* **What to work on**: Without the pictures, repeat all of the data exactly as it appears below.

Source information: Begin

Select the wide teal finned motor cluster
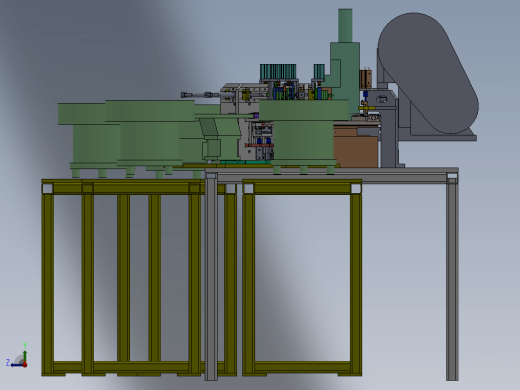The image size is (520, 390). [278, 72]
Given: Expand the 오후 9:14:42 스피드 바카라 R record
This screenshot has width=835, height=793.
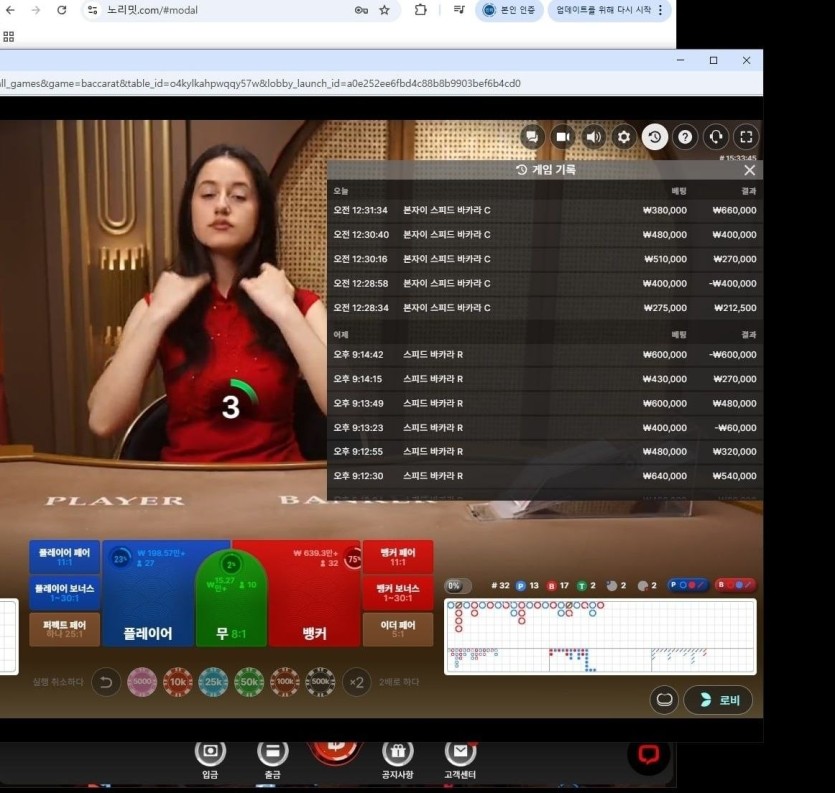Looking at the screenshot, I should tap(545, 355).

Source information: End

* **Problem solution**:
Select the wide teal finned motor cluster
The image size is (520, 390). [278, 72]
Given: Expand the 오후 9:14:42 스피드 바카라 R record
This screenshot has width=835, height=793.
Looking at the screenshot, I should tap(545, 355).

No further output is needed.